Daeryabaar.com | I.T. Crash Course | Part 1

A jump into the boiling water

C++ is the english of Information Technology. C is outdated and C# is ... well ... a botched concept that entirely misunderstands what a modern Programming Language should be like. Its differences to C++ are evidently 'gross' - as the differences between C++ and C are practically neglectable; Aside of the 'additions' that C++ ... 'adds' to it.
In that sense I'll be trying to "teach" you C++; And next to C++ I'll try to deliver you a centric piece of understanding regarding 'Assembler', the bare-bones programming Language of the X86 CPU architecture.

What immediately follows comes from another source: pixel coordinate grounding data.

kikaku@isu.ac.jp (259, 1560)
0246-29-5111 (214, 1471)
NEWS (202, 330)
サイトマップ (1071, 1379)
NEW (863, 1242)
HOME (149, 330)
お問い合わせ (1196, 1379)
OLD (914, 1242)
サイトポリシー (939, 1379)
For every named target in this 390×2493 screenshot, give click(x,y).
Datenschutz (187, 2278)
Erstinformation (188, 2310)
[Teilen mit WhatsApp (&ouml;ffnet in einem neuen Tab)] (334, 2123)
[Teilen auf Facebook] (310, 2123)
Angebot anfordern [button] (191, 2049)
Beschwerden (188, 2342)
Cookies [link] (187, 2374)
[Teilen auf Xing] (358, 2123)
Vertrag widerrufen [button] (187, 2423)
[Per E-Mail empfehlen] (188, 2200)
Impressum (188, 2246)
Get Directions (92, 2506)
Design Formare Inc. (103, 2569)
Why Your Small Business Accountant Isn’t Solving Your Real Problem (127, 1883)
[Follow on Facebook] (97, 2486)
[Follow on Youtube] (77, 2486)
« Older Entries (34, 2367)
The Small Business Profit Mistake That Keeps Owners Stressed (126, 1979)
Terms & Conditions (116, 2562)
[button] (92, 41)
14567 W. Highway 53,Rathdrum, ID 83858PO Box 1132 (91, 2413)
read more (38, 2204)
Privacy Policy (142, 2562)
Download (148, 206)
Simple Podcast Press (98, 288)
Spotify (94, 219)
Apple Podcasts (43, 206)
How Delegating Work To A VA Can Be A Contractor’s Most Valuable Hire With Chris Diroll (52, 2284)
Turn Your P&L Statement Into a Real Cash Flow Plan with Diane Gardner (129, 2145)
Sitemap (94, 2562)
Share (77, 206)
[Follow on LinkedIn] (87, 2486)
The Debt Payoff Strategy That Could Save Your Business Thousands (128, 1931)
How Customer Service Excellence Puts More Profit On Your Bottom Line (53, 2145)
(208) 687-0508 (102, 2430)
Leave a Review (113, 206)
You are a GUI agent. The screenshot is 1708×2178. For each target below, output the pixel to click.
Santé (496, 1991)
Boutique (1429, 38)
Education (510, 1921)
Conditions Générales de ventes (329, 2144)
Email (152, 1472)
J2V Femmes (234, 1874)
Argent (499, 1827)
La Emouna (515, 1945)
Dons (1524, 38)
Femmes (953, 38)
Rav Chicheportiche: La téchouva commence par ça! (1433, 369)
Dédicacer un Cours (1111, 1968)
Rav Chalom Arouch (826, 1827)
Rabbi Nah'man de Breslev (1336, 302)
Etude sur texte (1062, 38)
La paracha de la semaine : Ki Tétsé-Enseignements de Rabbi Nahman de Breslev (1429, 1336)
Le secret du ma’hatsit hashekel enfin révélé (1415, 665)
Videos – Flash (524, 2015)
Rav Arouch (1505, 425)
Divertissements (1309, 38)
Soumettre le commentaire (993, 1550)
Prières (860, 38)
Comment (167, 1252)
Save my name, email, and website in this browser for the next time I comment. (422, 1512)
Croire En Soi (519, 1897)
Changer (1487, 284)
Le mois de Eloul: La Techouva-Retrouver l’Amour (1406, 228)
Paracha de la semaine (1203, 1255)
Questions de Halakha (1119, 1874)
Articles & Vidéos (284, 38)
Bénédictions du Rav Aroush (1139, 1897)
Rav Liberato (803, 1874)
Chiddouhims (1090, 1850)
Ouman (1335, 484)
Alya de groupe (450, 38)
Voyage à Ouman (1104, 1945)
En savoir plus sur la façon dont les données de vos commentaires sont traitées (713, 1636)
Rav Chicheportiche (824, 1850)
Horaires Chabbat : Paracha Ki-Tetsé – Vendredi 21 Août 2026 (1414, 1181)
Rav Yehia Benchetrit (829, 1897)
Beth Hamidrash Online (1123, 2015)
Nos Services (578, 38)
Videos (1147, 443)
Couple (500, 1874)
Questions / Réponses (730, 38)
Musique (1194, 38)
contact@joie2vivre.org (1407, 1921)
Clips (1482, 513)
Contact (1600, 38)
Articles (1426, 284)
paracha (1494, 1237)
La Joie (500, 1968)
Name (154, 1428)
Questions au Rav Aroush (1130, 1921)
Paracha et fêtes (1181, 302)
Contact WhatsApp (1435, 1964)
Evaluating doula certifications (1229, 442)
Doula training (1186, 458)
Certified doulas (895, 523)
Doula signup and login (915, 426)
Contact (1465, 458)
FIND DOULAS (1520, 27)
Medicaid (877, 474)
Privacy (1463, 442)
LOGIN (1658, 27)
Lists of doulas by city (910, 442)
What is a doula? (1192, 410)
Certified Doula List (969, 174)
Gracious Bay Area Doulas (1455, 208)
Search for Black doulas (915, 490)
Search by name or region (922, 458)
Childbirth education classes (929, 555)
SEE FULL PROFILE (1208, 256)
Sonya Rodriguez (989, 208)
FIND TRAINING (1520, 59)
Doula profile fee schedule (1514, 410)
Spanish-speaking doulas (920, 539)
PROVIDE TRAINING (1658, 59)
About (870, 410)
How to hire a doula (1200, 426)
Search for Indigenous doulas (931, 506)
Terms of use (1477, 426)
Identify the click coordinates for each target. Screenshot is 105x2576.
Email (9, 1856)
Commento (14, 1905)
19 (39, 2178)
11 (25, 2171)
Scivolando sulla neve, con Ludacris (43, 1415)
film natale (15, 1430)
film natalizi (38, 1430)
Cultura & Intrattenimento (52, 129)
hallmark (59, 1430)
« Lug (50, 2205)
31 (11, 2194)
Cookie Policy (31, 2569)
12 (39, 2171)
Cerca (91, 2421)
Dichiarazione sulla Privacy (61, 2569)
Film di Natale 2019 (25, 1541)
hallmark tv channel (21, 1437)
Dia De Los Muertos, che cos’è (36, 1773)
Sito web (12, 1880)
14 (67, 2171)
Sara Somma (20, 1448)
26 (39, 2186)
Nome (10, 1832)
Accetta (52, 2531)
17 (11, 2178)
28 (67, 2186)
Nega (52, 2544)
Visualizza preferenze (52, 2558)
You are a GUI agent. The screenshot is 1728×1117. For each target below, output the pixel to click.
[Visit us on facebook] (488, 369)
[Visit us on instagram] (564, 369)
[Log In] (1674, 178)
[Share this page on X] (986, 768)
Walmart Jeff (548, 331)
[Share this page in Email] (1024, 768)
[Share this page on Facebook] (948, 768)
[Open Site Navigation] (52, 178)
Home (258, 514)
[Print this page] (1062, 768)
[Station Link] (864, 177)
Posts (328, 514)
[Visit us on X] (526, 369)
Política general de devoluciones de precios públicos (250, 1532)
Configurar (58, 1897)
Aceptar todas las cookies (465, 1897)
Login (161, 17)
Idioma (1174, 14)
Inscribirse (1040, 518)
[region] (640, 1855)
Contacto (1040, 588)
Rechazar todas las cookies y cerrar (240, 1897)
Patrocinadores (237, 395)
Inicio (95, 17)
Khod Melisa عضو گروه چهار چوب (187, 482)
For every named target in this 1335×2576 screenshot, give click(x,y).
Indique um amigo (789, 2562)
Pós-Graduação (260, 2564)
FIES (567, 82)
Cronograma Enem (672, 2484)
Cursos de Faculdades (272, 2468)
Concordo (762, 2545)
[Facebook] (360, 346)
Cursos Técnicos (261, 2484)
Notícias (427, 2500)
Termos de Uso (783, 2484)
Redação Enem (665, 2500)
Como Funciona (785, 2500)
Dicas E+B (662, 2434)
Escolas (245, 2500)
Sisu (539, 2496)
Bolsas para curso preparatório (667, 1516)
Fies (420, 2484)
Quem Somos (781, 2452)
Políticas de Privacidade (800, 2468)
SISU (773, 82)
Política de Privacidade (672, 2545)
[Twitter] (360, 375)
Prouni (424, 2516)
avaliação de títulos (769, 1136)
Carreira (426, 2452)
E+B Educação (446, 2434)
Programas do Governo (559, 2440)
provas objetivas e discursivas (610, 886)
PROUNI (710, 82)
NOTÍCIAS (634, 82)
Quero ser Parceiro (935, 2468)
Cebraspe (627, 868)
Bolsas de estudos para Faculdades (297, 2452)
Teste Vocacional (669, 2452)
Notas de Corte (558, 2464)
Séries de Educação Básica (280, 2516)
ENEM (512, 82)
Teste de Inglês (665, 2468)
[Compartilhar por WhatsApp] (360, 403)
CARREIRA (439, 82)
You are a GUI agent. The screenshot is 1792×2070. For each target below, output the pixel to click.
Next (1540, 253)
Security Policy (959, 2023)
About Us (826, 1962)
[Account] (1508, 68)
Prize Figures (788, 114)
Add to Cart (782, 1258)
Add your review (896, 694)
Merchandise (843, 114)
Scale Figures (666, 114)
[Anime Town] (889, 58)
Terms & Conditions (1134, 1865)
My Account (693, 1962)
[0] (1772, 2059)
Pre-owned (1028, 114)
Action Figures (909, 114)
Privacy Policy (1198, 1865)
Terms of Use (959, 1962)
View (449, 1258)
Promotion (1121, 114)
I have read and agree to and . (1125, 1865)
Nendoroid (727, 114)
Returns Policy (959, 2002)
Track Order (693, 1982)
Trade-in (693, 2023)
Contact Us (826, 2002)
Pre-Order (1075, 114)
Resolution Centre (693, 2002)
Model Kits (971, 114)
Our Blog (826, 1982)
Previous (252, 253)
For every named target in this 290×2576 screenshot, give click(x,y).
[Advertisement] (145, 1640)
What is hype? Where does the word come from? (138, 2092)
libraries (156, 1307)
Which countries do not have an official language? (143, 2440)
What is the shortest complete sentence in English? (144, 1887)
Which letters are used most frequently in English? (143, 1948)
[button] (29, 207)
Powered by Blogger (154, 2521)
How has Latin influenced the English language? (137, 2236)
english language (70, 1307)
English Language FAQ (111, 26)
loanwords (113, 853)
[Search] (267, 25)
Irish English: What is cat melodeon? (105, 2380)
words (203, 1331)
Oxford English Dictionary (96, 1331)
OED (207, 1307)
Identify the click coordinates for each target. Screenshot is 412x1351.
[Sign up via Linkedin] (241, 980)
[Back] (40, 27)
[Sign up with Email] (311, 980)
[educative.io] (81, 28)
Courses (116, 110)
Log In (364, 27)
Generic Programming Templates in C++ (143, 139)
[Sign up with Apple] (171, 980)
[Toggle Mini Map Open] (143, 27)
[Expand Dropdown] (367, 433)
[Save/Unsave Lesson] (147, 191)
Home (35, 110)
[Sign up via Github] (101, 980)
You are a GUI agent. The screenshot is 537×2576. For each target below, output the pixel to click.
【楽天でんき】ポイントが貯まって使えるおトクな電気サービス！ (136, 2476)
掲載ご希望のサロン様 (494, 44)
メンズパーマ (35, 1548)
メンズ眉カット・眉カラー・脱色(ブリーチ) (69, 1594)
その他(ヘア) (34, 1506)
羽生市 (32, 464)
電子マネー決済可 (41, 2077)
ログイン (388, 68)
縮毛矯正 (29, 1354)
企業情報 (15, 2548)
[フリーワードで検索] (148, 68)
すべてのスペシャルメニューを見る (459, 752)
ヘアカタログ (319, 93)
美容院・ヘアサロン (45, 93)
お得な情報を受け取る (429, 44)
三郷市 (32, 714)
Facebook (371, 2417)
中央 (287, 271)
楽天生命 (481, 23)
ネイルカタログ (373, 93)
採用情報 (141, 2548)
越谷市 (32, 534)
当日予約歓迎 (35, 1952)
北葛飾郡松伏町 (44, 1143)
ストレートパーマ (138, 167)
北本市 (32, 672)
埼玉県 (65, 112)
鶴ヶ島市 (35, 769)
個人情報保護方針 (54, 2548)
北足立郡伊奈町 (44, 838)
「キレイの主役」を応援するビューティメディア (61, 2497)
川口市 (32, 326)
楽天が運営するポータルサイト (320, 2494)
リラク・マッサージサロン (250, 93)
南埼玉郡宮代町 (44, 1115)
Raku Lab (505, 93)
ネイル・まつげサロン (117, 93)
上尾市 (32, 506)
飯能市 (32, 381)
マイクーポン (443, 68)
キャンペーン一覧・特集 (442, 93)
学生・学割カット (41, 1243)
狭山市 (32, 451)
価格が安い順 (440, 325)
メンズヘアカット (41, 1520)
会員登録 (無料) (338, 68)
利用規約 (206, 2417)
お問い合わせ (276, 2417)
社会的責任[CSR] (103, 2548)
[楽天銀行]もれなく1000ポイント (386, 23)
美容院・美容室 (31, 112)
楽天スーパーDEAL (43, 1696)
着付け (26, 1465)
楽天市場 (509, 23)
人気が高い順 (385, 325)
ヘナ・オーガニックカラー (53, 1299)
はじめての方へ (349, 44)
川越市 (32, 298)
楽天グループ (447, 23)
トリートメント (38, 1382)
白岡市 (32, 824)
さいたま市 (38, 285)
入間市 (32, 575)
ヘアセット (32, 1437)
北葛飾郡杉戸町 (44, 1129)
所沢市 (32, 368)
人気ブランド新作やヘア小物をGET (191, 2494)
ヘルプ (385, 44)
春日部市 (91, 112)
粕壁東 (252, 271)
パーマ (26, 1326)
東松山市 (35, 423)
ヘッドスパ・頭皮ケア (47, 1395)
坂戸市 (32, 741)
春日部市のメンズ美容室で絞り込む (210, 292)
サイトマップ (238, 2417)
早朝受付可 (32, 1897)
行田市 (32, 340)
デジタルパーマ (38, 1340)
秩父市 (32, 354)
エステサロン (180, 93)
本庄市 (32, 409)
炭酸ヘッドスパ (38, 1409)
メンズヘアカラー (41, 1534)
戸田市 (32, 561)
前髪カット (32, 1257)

To really get started with programming I suggest you either use Linux and already have GNU C++ (almost) directly available (else get it via the package manager (g++ or gcc respectively (same thing!))) - or you're using Windows (for Mac users, I honestly don't know if GCC is available for Mac!) I suggest you download and install MinGW.
As assembler of choice I'm using NASM, which is simply put: Not GAs - and GAs is to me the single greatest example for where Linux derails from a common standard in a simply put: odd way!

With that out of the way, here's some basic knowledge: 'Programming' (to Code) is first done in a Text-Editor (I recommend Sublime-Text (semi free), Kate (Linux, free) or Notepad++ (Windows, free) (in that order)), and the therein created Files are "passed" to a compiler. These compilers (gcc and nasm) can either produce .obj files or binaries. .obj files are a mid-stage, being half way between source-code (the creates Files) and binary (executable).
Using gcc and nasm we can create .obj files; And finally link them together producing the final executable. For simplicity we'll usually compile binaries/executables while linking object files into that compile progress; Instead of using 'inline assembly' (assembler code embedded into c++ code).

The First basic Coding Structure

The way an application works, is that the Operating System (or the BIOS/Bootloader where the Application IS the Operating System) does at first load it into RAM. The CPU does have so called 'Registers' - the width of these registers depends on the CPU "type". A 16bit CPU has 16bit registers, a 32bit CPU has 32bit registers. This means that a register holds X-bits - and each higher generation extends the lower generations logic by a bit. 16bit registers are 'addressable' as either 16 bit value or two 8 bit values. 32 bit registers are 'addressable' as either 32 bit values, or 16 or 2x8 bit registers.
Some registers are 'general purpose registers' used to perform the most basic tasks; That because any operation on any value of the program is done by the CPU. In order to manipulate a value it first has to be loaded into the CPU. There are exceptions, such as some floating point operations, but these do also need some value inside of one register; While further exceptions are more hardware specific basics.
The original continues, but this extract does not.